Quoted passage:
Hotels still holding onto value in most US markets
 
Hotels still holding onto value in most US markets
03 APRIL 2017 8:21 AM

Panelists at the Hunter Hotel Investment Conference speaking about hotel valuation believe many U.S. markets are still performing well and offer opportunities for purchases and sales.

ATLANTA—With most signs pointing toward the U.S. hotel industry nearing the end of its cycle, hoteliers are looking for guidance on hotel acquisitions and dispositions.

Panelists speaking during the “Hotel values in a changing market” session at the 2017 Hunter Hotel Investment Conference explained that although the industry isn’t performing as well as it was a few years ago, most markets are still producing profits, making them attractive acquisitions under the right conditions.

Information:
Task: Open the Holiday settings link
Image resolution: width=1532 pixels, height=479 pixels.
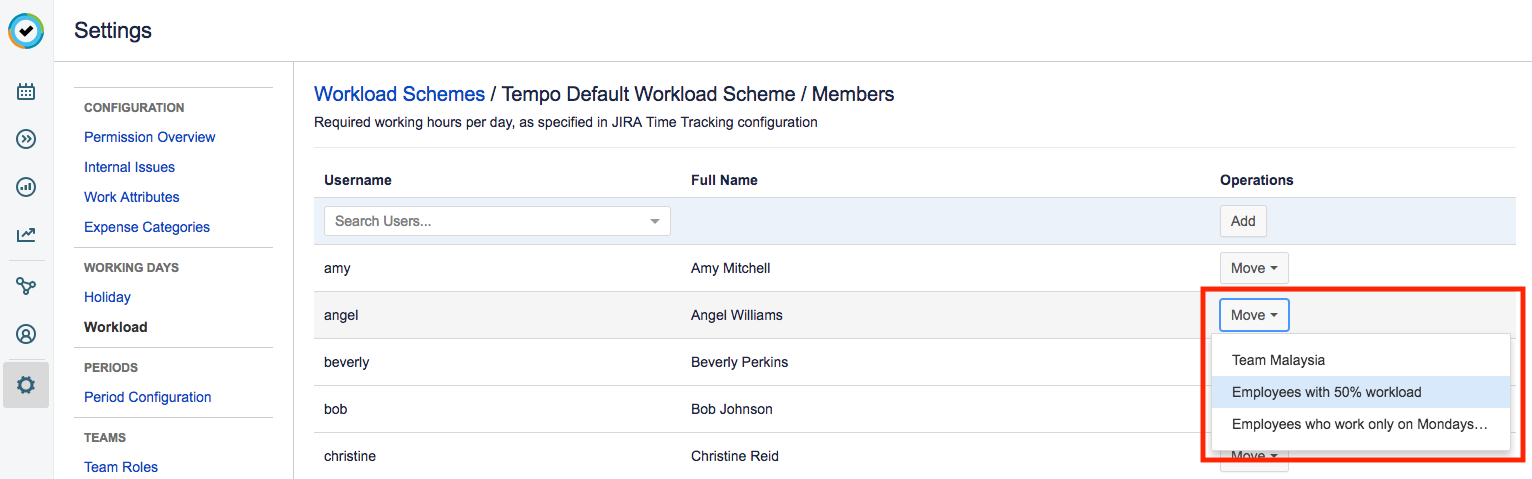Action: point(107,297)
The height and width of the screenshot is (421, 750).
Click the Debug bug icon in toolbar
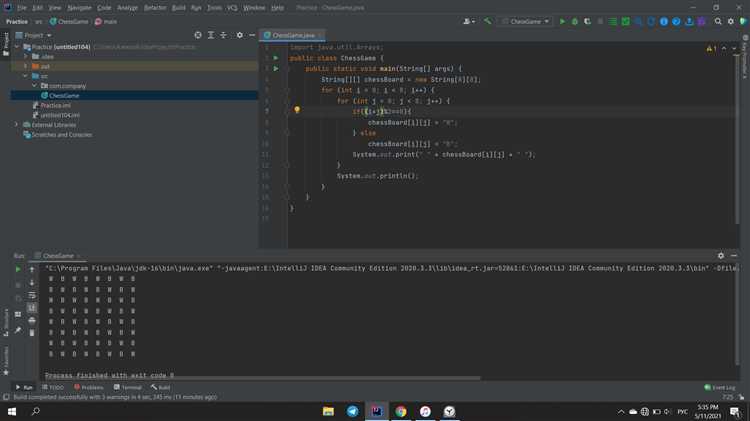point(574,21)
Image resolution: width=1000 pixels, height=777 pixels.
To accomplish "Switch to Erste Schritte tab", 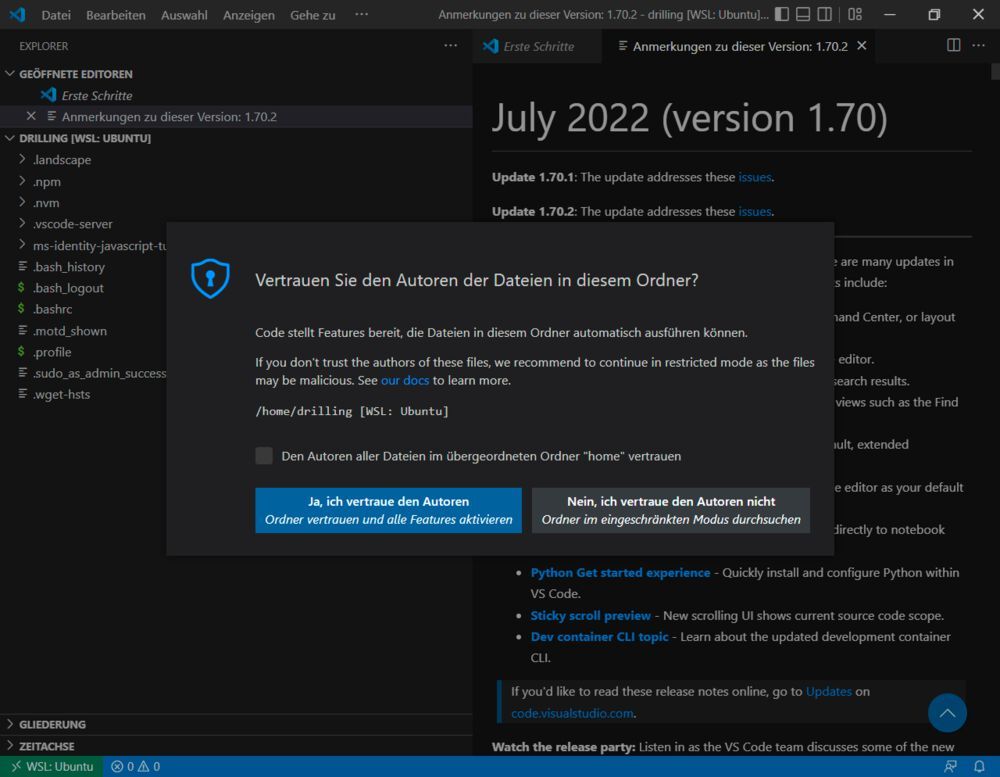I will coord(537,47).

Activity: Reproduce word for word the part of the article on hotel values in US markets from "Panelists at the" up to and including "the right conditions.".

Response to the task:
Panelists at the Hunter Hotel Investment Conference speaking about hotel valuation believe many U.S. markets are still performing well and offer opportunities for purchases and sales.

ATLANTA—With most signs pointing toward the U.S. hotel industry nearing the end of its cycle, hoteliers are looking for guidance on hotel acquisitions and dispositions.

Panelists speaking during the “Hotel values in a changing market” session at the 2017 Hunter Hotel Investment Conference explained that although the industry isn’t performing as well as it was a few years ago, most markets are still producing profits, making them attractive acquisitions under the right conditions.